Trecho do documento —
+ + +
Até agora, porém, não foram divulgadas publicamente evidências detalhadas sobre possíveis alvos, cronograma ou planos operacionais. A maior parte das informações conhecidas vem de relatos da imprensa citando autoridades não identificadas.
Segundo relatos da mídia, autoridades de segurança de Israel avaliam que Teerã poderia lançar um ataque coordenado com mísseis e veículos aéreos não tripulados (drones) contra Israel e também contra países do Golfo que mantêm relações estratégicas com os Estados Unidos.
A lógica estratégica por trás dessa avaliação é clara: se o governo iraniano acreditar que uma ação militar dos EUA ou de Israel é inevitável, poderia tentar agir primeiro para ganhar vantagem ou dissuadir um ataque maior.
Ainda assim, os detalhes permanecem incertos, e não há confirmação pública independente de que um ataque esteja realmente em preparação imediata.
O alerta ocorre no contexto de um conflito mais amplo iniciado em 28 de fevereiro de 2026, quando Estados Unidos e Israel realizaram ataques coordenados contra alvos iranianos. Em resposta, o Irã lançou mísseis e drones contra Israel, bases militares americanas e países aliados dos EUA na região.
Esse confronto ampliou rapidamente as tensões regionais e passou a envolver também ataques indiretos, pressões econômicas e operações de guerra eletrônica.
Relatórios recentes indicam que incidentes com drones já ocorreram em países do Golfo que hospedam bases militares americanas, como Emirados Árabes Unidos e Arábia Saudita, o que mostra que qualquer nova escalada pode atingir múltiplos países da região.
Um dos sinais mais claros de preocupação internacional tem vindo das autoridades de aviação civil.
+ + +
Listagem de dados —
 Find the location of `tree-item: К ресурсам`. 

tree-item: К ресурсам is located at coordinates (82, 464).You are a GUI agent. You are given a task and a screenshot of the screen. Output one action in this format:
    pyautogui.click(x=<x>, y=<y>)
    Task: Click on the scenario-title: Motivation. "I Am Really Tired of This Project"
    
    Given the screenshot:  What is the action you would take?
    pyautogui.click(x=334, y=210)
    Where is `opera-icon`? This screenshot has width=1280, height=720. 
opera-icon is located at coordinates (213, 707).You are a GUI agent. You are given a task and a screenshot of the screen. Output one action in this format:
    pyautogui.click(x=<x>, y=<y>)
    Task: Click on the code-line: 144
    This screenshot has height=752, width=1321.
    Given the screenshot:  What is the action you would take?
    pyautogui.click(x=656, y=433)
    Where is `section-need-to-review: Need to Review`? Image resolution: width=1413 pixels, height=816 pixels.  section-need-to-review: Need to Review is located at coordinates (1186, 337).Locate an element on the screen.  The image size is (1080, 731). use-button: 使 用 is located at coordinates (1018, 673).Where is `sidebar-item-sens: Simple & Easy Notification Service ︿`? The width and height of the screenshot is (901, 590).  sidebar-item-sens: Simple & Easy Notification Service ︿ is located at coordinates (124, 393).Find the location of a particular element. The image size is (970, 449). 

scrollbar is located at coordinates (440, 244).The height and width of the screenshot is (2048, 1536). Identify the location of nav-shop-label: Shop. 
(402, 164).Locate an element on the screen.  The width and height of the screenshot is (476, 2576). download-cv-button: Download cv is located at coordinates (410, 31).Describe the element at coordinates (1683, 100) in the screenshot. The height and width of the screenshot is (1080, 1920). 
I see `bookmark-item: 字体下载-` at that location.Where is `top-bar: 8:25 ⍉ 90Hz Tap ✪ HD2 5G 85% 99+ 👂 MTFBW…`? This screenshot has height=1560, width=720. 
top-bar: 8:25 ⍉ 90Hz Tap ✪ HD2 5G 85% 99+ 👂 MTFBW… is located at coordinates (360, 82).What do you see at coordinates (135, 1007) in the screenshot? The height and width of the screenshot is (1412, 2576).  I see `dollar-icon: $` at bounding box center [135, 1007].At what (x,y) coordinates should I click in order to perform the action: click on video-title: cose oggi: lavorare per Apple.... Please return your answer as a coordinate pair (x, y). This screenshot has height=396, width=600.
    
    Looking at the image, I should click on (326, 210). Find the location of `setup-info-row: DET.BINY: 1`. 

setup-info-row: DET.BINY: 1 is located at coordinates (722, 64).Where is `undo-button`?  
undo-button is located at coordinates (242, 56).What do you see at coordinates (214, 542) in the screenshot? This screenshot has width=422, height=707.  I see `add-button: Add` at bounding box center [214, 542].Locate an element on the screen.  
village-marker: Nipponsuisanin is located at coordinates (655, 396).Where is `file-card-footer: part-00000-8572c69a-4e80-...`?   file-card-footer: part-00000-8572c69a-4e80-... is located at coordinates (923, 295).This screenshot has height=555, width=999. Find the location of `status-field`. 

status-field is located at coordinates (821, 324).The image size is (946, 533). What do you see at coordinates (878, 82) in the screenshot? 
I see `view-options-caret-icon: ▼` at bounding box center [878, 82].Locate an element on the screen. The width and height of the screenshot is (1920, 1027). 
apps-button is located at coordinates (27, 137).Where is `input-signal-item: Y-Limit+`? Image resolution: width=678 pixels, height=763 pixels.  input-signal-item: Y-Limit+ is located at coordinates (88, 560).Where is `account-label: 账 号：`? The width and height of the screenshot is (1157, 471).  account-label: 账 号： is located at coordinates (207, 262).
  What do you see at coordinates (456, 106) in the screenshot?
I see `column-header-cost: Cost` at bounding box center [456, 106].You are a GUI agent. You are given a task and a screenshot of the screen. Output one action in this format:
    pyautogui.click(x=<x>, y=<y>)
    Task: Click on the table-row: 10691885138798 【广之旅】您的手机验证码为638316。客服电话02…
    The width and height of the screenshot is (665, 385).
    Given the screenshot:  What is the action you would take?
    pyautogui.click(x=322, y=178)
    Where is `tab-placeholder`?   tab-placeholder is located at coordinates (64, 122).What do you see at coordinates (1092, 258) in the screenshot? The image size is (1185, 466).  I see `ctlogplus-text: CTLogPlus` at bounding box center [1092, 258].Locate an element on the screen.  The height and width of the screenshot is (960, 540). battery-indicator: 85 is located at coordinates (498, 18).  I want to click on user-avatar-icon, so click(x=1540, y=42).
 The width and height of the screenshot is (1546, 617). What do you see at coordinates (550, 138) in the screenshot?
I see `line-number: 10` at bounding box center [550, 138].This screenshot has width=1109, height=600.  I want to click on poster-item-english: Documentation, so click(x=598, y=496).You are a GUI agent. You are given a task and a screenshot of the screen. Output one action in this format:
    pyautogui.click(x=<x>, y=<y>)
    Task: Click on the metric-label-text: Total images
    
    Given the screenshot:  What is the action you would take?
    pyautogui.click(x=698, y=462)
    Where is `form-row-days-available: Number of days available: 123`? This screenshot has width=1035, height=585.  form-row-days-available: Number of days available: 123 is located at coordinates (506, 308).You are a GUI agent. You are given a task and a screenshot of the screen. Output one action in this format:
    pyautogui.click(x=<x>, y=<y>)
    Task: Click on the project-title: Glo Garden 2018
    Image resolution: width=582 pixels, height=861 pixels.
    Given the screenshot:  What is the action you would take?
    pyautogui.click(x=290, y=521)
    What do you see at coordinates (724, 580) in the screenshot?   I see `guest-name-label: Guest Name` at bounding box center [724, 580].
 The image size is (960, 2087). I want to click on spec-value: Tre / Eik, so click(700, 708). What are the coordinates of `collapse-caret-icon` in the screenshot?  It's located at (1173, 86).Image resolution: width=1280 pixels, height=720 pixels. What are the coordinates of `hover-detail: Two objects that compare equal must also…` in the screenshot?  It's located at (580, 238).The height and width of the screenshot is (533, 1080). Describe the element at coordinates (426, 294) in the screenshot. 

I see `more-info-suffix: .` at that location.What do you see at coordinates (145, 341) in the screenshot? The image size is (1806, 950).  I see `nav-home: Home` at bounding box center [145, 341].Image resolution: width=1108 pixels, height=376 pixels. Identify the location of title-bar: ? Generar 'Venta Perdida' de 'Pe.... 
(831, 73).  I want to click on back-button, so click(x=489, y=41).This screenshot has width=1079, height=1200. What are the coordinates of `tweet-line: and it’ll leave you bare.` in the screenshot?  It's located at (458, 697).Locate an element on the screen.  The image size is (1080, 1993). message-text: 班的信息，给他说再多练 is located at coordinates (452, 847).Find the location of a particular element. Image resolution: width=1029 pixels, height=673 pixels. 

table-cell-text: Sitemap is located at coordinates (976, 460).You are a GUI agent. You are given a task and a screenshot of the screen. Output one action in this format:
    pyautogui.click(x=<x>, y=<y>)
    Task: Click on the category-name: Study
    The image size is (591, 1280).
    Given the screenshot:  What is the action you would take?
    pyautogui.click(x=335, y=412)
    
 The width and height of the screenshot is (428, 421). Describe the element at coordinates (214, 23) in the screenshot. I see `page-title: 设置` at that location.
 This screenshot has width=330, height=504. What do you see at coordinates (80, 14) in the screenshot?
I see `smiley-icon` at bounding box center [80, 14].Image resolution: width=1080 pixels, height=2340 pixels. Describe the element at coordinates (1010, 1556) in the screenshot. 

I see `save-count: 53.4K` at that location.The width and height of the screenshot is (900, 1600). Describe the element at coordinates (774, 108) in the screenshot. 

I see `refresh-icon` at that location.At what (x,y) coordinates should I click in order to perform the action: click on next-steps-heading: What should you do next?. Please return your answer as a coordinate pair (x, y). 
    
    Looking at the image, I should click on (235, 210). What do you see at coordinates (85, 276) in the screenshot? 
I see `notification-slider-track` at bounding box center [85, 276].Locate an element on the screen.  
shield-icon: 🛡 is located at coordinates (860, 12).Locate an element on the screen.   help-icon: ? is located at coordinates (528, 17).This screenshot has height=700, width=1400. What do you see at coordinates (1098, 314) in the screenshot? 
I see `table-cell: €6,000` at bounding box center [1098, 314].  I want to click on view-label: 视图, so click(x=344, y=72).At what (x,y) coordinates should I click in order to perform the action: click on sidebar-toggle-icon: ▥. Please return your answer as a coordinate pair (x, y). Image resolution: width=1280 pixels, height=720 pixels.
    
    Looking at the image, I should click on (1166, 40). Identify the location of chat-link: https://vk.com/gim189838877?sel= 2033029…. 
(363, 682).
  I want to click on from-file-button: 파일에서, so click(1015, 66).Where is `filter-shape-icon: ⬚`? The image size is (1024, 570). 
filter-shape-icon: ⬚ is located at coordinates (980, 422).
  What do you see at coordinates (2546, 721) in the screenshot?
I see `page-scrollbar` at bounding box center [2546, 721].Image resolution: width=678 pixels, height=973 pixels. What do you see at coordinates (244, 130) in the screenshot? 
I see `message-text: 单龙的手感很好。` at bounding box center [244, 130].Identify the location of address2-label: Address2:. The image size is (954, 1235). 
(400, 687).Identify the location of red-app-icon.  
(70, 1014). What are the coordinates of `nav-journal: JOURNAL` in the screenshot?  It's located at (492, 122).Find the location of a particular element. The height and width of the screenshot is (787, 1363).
+ + +
Tarefa — Prossiga com o texto sobre o alerta de um possível ataque iraniano contra Israel e países do Golfo a partir do ponto em que ele termina. Os registros não têm nenhum papel nesta atividade.

Resposta ao exercício —
A Agência Europeia para a Segurança da Aviação (EASA) prorrogou um alerta de risco que cobre grande parte do espaço aéreo do Oriente Médio e do Golfo Pérsico — incluindo Irã, Israel, Iraque, Bahrein, Kuwait, Catar, Omã, Arábia Saudita, Emirados Árabes Unidos, Jordânia e Líbano — até o fim de maio de 2026. O comunicado recomenda cautela às companhias aéreas devido à atividade militar contínua e possíveis ameaças à aviação civil.
Além disso, a Autoridade de Aviação Civil de Singapura alertou operadores aéreos sobre o aumento do risco de interferência em GNSS, sistemas de navegação por satélite usados por aeronaves comerciais. Esse tipo de interferência pode degradar sistemas de navegação e vigilância.
Alertas desse tipo geralmente são emitidos apenas quando reguladores consideram que há riscos reais para operações aéreas civis.
Outro indicador observado por analistas é a redução incomum no tráfego aéreo comercial sobre o território iraniano.
Dados de rastreamento de voos mostraram uma queda significativa nas aeronaves que sobrevoam o país — um padrão que, segundo observadores, já apareceu antes de episódios anteriores de escalada militar na região.
Companhias aéreas costumam evitar áreas de risco mesmo antes de governos fecharem oficialmente o espaço aéreo, o que faz com que mudanças bruscas nas rotas funcionem como um possível sinal antecipado de tensões crescentes.
Outro fenômeno que vem aumentando na região é a interferência em sinais de GPS, conhecida como jamming ou spoofing.
Essas técnicas podem bloquear ou falsificar sinais de navegação por satélite e já foram relatadas em áreas próximas ao Estreito de Ormuz e ao Golfo Pérsico. Em alguns períodos de interferência intensa, sistemas de navegação de centenas ou até milhares de navios e aeronaves foram afetados.
Do ponto de vista militar, essa tática pode servir para confundir sistemas de navegação, dificultar coleta de inteligência e aumentar a incerteza para tráfego civil em rotas estratégicas.
O alerta israelense também coincide com negociações delicadas entre Irã e Estados Unidos, relacionadas tanto ao conflito regional quanto a questões nucleares. Relatos indicam divergências políticas e incerteza sobre a possibilidade de um acordo duradouro.
Quando negociações se aproximam do colapso em um ambiente de conflito ativo, forças militares costumam aumentar o estado de prontidão, pois cresce a possibilidade de uma nova rodada de confrontos.
Nenhum desses elementos isoladamente — seja um alerta de inteligência, avisos à aviação, interferência em GPS ou mudanças nas rotas de voo — prova que um ataque seja iminente.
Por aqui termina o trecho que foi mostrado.